Problem to solve ->
Where does the word "Report" occur in the entries below? Copy every line that has it.

The data ->
------------------------
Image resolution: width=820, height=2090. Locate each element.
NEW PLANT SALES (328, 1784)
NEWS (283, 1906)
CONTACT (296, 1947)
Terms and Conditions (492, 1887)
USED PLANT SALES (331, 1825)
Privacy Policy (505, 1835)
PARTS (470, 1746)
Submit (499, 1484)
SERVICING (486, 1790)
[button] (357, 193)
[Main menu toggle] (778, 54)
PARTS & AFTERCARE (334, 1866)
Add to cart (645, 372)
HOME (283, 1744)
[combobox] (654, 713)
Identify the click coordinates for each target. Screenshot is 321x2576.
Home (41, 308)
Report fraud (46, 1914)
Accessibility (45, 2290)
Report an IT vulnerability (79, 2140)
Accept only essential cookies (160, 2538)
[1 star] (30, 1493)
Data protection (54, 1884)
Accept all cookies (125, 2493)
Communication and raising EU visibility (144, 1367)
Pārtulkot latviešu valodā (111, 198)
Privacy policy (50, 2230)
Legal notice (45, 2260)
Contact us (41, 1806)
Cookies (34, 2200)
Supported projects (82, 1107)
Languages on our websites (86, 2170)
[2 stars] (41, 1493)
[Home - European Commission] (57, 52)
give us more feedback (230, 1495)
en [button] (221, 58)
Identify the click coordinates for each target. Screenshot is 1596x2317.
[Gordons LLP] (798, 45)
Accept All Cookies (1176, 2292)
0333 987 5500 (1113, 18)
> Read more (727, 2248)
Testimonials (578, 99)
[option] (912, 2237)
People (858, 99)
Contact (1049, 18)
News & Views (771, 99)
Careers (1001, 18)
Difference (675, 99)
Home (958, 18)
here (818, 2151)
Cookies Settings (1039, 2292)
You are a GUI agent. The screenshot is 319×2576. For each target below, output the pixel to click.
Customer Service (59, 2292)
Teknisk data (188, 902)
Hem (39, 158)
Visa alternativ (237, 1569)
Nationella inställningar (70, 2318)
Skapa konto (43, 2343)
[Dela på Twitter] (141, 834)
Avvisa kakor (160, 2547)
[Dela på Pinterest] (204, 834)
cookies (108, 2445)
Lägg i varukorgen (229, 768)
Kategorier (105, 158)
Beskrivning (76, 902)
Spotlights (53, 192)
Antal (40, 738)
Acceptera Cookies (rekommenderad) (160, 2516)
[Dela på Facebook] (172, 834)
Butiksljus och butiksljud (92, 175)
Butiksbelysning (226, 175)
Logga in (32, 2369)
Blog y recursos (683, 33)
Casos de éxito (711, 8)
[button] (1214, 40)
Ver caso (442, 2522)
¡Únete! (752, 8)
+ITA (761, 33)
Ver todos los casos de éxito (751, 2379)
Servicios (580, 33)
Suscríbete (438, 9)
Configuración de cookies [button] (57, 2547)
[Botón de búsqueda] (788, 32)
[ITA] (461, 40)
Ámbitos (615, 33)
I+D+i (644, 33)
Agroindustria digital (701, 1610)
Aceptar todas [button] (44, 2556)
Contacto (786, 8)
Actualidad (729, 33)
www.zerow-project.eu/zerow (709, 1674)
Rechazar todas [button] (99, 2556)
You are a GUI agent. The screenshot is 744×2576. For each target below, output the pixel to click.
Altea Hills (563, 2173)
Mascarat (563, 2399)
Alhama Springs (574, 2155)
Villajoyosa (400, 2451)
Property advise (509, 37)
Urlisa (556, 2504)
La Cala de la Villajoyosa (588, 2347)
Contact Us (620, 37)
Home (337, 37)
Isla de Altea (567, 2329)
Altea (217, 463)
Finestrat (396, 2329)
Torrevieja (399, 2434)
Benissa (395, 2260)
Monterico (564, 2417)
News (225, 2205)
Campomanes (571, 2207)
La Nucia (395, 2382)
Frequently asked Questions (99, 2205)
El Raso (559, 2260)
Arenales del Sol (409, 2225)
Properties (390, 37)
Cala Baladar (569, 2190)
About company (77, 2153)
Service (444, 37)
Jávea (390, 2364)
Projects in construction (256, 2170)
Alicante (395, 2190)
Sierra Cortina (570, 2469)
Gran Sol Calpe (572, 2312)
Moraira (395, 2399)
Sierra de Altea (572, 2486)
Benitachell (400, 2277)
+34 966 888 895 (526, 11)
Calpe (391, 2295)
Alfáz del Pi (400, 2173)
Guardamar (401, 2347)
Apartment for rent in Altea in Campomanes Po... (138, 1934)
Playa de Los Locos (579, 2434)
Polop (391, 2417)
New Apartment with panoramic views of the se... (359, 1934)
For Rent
------------------------
Exercise solution ->
Report fraud (46, 1914)
Report an IT vulnerability (79, 2140)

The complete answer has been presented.